Understanding Decision Rules
A decision rule turns a hypothesis test into a clear action. It states when evidence is strong enough to reject the null hypothesis. The rule uses the significance level, the direction of the alternative hypothesis, and the selected test distribution. This calculator helps you compare a test statistic with the correct rejection region.
Why the Rule Matters
A test can feel confusing without a rule. The same statistic may lead to different actions when alpha, tail type, or degrees of freedom change. A right tailed test checks unusually large values. A left tailed test checks unusually small values. A two tailed test checks both extremes. The calculator shows these regions before you interpret the result.
Critical Value Method
The critical value method builds a cutoff from alpha. If the statistic falls inside the rejection region, reject the null hypothesis. For a z test, the cutoff comes from the standard normal curve. For a t test, it also depends on degrees of freedom. For a chi square variance test, the cutoff is not symmetric.
P Value Method
The p value method measures how extreme the observed statistic is under the null hypothesis. A small p value means the data would be unlikely if the null were true. When the p value is less than or equal to alpha, reject the null hypothesis.
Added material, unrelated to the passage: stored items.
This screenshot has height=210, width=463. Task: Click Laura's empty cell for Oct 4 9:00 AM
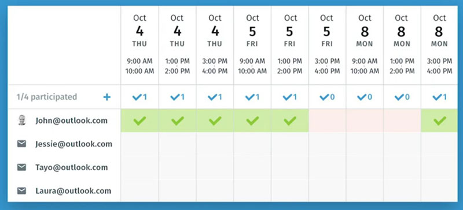tap(139, 191)
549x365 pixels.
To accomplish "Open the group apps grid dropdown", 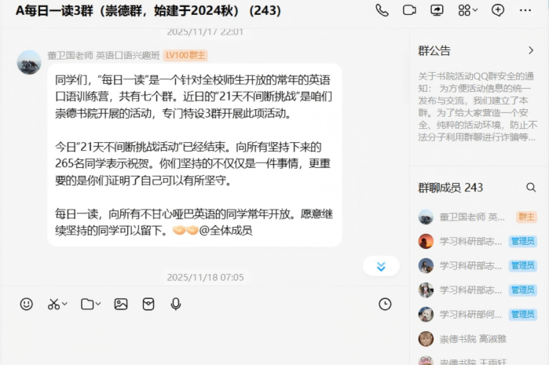I will pos(467,10).
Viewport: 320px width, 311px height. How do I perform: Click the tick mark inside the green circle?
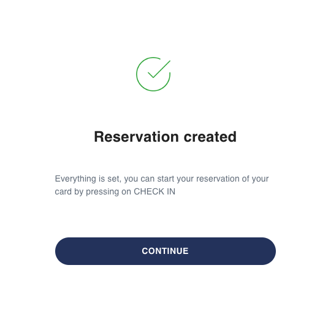(x=159, y=69)
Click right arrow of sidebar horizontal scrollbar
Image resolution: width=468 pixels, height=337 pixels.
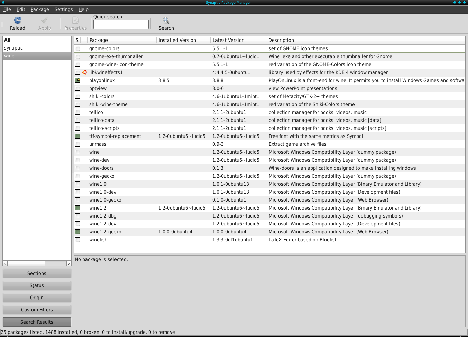[x=69, y=264]
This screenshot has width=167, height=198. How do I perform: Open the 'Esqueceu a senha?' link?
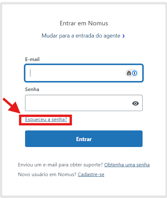pyautogui.click(x=46, y=119)
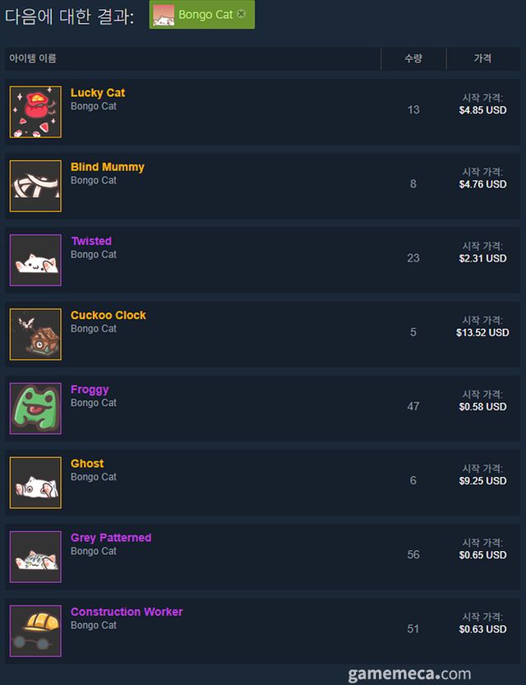The image size is (526, 685).
Task: Click the Ghost price $9.25 USD
Action: (482, 481)
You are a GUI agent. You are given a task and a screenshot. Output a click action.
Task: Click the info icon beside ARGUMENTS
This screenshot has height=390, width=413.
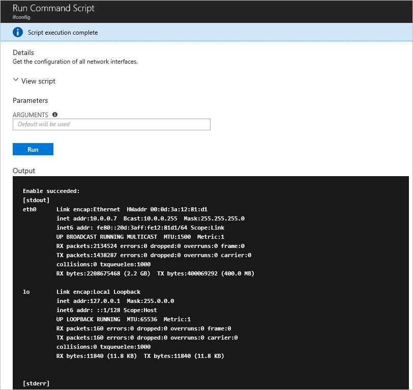pyautogui.click(x=54, y=114)
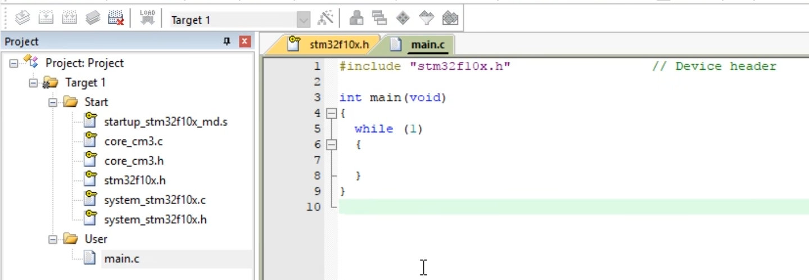Screen dimensions: 809x280
Task: Close the Project panel
Action: pyautogui.click(x=245, y=42)
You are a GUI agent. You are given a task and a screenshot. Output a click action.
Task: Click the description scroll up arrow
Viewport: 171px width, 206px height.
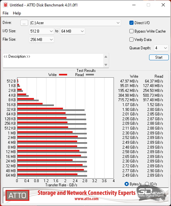106,57
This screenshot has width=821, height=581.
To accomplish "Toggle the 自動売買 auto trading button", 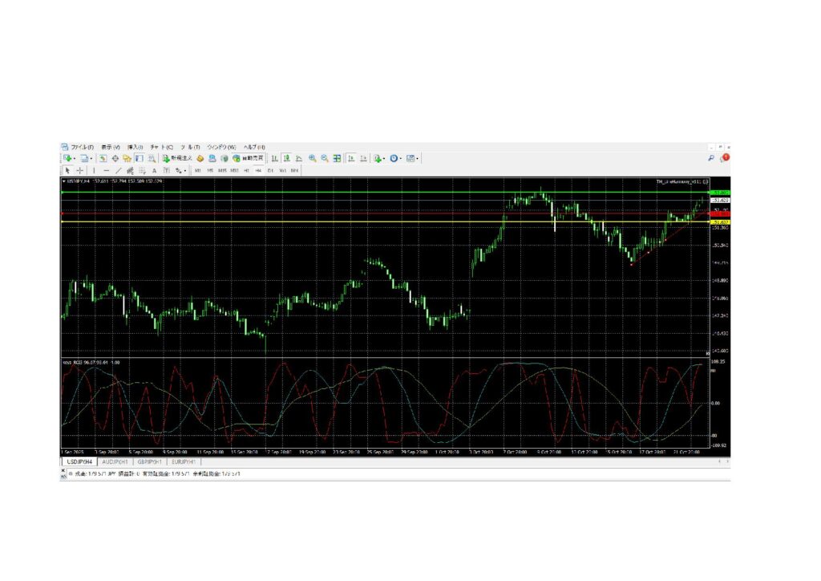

Otherwise, fail to reject it.
Practical Interpretation
Statistical decisions should be written with care. Rejecting the null does not prove the alternative with certainty. Failing to reject the null does not prove the null is true. It only means the sample did not provide enough evidence at the chosen alpha level. You should also review sample size, assumptions, and study design.
Using This Tool
Choose the test model first. Enter sample values, alpha, and tail direction. The calculator can compute z, t, proportion z, and chi square variance statistics. You may also enter a manual statistic. After submission, read the decision rule, critical value, p value, and conclusion together. This gives a stronger and more transparent testing summary. Good inputs matter. Use a planned alpha level. Avoid changing tails after seeing data. Record assumptions. Share both methods when reporting important results. Keep raw calculations for review.